L’acqua di Chiara Ferragni

12 Ottobre 2018 di Indiscreto

È più surreale la Evian che vende a 8 euro le bottiglie marchiate Chiara Ferragni o la polemica nazionale sulla Evian che vende a 8 euro le bottiglie marchiate Chiara Ferragni? Risposta esatta la numero due, ma non ditelo a quel senatore di Fratelli d’Italia che rivolto un’interrogazione al ministro dell’ambiente o al presidente del Codacons, Rienzi, che ha accusato la Ferragni di una pratica illegittima, in quanto  avrebbe influenzato il prezzo delle acque minerali. Da lì un botta e risposta fra Fedez e il Codacons che ha rivalutato Tina Cipollari ma dove la ragione era chiaramente dalla parte del rapper di Citylife, che ha osservato come sul mercato da anni ci siano acque che costano molto di più, anche 100 euro la bottiglia, senza che abbiano scatenato l’indignazione del Codacons. Su tutto la banale considerazione che comprare la Evian marchiata Chiara Ferragni non sia un obbligo costituzionale come il Fiscal Compact. E quella ancora più banale che l’operazione Ferragni-Evian risale ad un anno fa e se ne sta parlando soltanto per le reazioni tardive.

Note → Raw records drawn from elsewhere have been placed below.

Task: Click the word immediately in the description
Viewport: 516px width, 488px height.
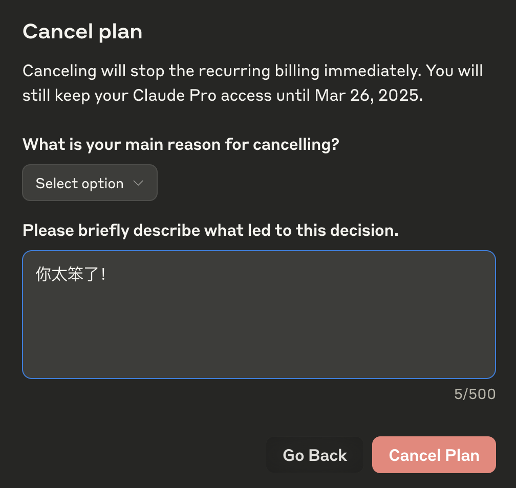Action: click(x=373, y=71)
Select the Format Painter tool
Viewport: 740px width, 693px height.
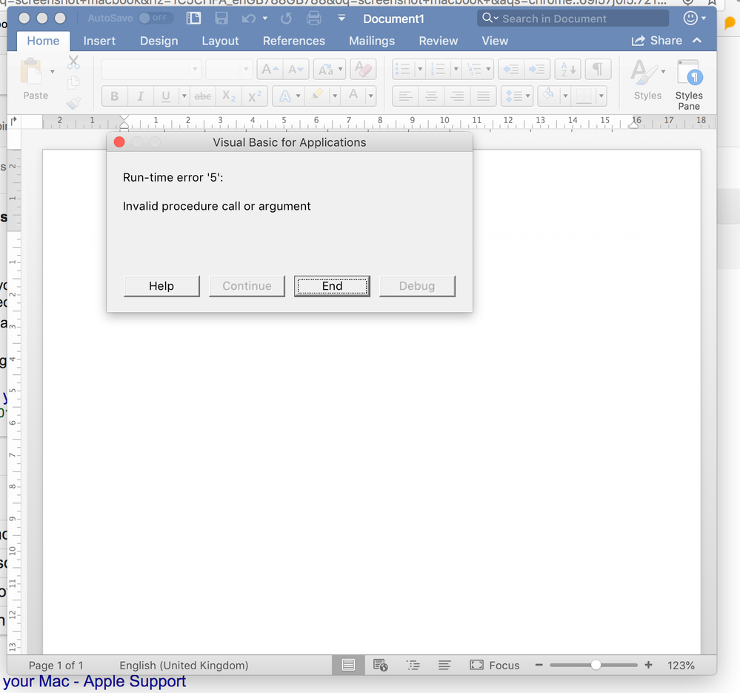[x=73, y=103]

Ma al di là della infelice vita di chi su Twitter insulta le celebrità, soprattutto quelle di cui si deve parlare male per sembrare superiori (ma superiori rispetto a cosa?), il discorso sulla Evian a 8 euro è interessante. Intanto perché stiamo parlando di un’acqua che in Italia è poco diffusa (giudizio personale: non è nemmeno buona, fra le naturali molto meglio la Levissima o la San Benedetto anche se noi siamo dell’altro partito e beviamo solo San Pellegrino) e che grazie alla Ferragni, anzi ai Ferragnez, ha fatto parlare di sé come non sarebbe riuscita a fare con campagne milionarie (non che al gruppo Danone manchino i soldi), e poi perché l’acqua minerale è un business che non sta esplodendo soltanto nel terzo mondo, come sarebbe logico (con acqua corrente malsana chi ha un minimo di soldi cerca di evitarsi malattie), ma anche in molti paesi civilizzati. Fra cui l’Italia, dove da qualche anno siamo stabilmente sopra i 200 litri di acqua minerale consumata pro capite. Un dato notevolissimo, vista l’enfasi che in alcune regioni viene messa sull’acqua potabile (ci viene in mente la Toscana) e sul fatto che molti per ideologia preferiscano l’acqua del rubinetto anche in zone dove sarebbe sconsigliabile.

Poi Gianpietro Maffoni, il senatore di Fratelli d’Italia dell’interrogazione, dice anche cose giuste citando il numero di bambini, quasi 4.000, che ogni giorno muoiono per scarsità d’acqua, ma questo non c’entra con un’acqua venduta ai fan della Ferragni o con quelle che quasi ogni stilista del pianeta, da Armani a Versace, ha firmato, visto che stiamo parlando di infinitesimi del totale. Ci ricorda il nonno quando ci obbligava a finire un piatto tristissimo con la motivazione che in Africa stavano morendo di fame: mai salvato nemmeno un bambino finendo quelle minestre. Una delle basi dello spreco idrico, nel primo, secondo e terzo mondo, è l’allevamento intensivo: perché Maffoni, Rienzi e i loro sostenitori non marciano contro il consumo di carne?

Non bisogna poi sfuggire al discorso strettamente riguardante Chiara Ferragni: a molte persone non va giù che una ragazza carina e intelligente, ma come tante, abbia creato un business unicamente attorno al suo nome. Peraltro senza rubare soldi a nessuno, ma chiedendoli gentilmente (è il mercato). Significa, come minimo, che chi la consiglia è intelligente, o che addirittura potrebbe essere intelligente lei. Non è che uno straccio di uno stilista o, peggio ancora, il suo merchandising per tamarri sia eticamente superiore alle acqua della Ferragni, imprenditrice non meno brava di Prada o Gucci.